= ABOUT THIS EXERCISE =
Search the records below for the string "screenshot", and report each line that contains it.

= THE DATA =
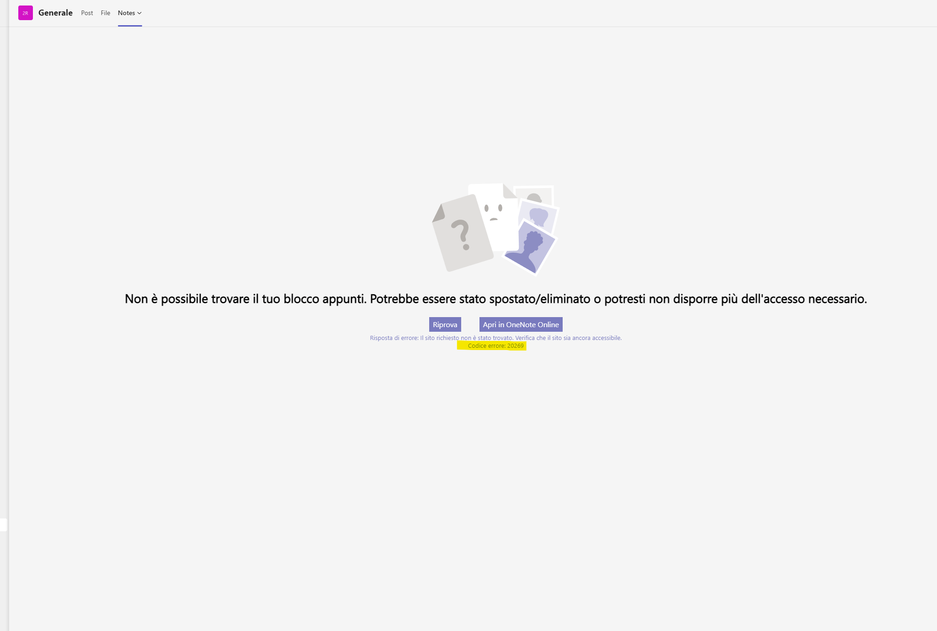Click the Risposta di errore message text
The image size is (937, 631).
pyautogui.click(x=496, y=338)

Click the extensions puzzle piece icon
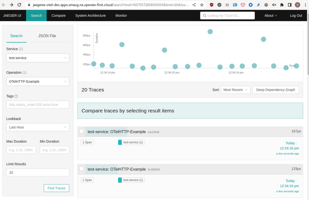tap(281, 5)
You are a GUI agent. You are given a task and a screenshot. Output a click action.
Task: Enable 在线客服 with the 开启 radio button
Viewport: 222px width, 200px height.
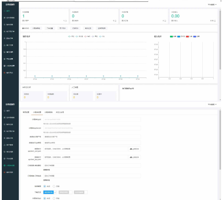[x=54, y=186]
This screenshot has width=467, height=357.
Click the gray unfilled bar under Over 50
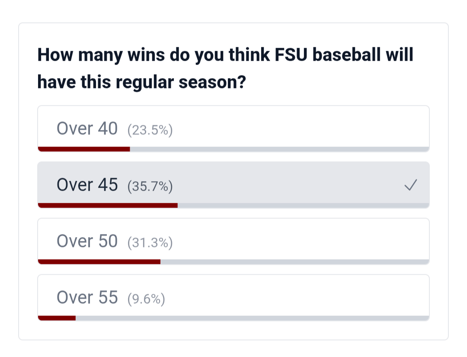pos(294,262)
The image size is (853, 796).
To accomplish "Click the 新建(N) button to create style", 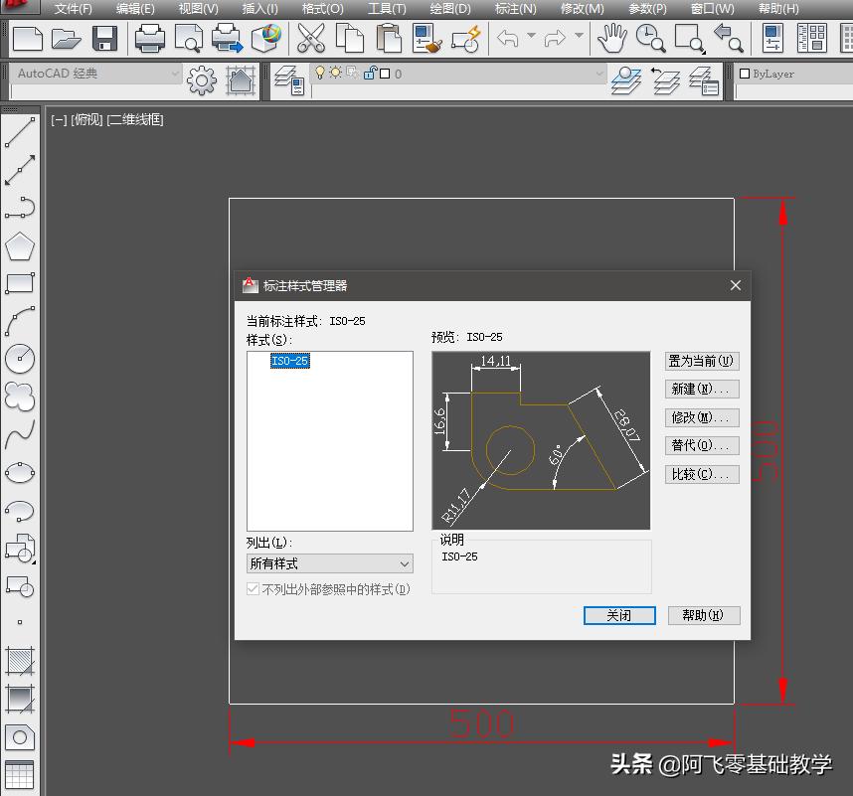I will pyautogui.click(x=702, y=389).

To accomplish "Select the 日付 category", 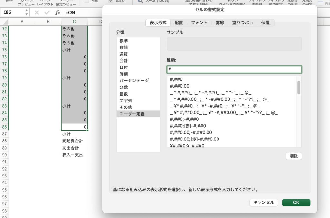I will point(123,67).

= TASK RESULT =
You are a GUI agent. You are given a task and a screenshot. Output a click action.
This screenshot has width=467, height=357.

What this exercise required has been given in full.